息子へ。被災地からの手紙(2013年3月12日)

2013年3月12日  宮城県石巻市

石巻人たちの「言葉へのこだわり」から見えてくる生きざま。

石巻で際立つ活動をしている人から、言葉の使い方について教わることがよくある。

たとえば「できるだけやる」と「できることをやる」の違い、わかるかな。これは「がんばろう!石巻」の看板を立てた黒澤健一さんに教わったこと。

できるだけやる、だと達成度98%だろうと10%だろうが、「できるだけやったけどできなかった」と言い訳できる。

これに対してできることをやる、は言い訳がきかない。やり始めた以上、最後までなし遂げなければならない。

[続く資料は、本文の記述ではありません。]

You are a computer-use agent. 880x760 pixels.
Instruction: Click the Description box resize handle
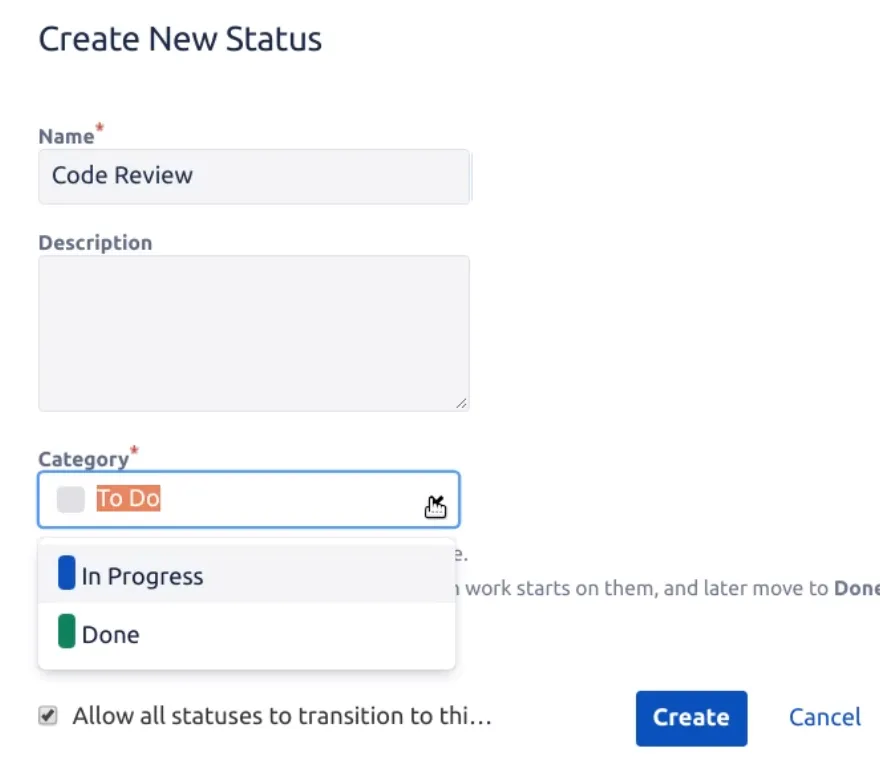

黒澤さんは、震災で家や仕事を失った後、「できることを全部やる」と決意したのだそうだ。

できることを全部やり遂げる。

心をどう括るかという覚悟が、言葉のちょっとした違いにの中に込められている。ちょっとした違いかもしれないが、許すことができないくらい大きな違い。

「田舎町」の石巻で、仙台に負けないショップを運営してきた鈴木孝宗さんからは、「チャンス」という言葉の使い方を教わった。

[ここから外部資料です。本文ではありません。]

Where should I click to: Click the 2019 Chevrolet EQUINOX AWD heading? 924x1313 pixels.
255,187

鈴木さんがその言葉を使ったのは、リアルな店舗をどこに置くかという話でのこと。ある商店街にお店を出すとした時、そこに「チャンス」があるかどうかで判断する。チャンスがなければ出ていくだけ。

ふつうならチャンスの代わりに「メリット」という言葉を使いそうなところだ。でも鈴木さんはメリットとは言わず、チャンスという言葉を使い続けた。メリットではなくて、チャンスじゃなければならない、心を括るポイントとなる言葉だったのだ。

言うまでもなく、そこにいるだけで手に入る利益=メリットなんかではなく、業績を伸ばしたり、可能性を広げたり、新たなつながりを実現していくためのチャンス。こちらから働きかけることで、何かを変化させていくチャンス。積極的な働きかけを前提として、ひとりでは実現できないことがどんどん展開していくような「チャンスがある場所」かどうかが判断基準だというのだ。

ちょっとした言葉の差異の隙間に、生きていく上のこだわりが込められている。その人たちにとっては、ちょっとしたことなんかではない、大きな違い。大切なこだわりの上に、いまを生きる人間としての生きざまが築かれていく。震災から2年。2013年3月という、変化を続ける時間の流れの中で。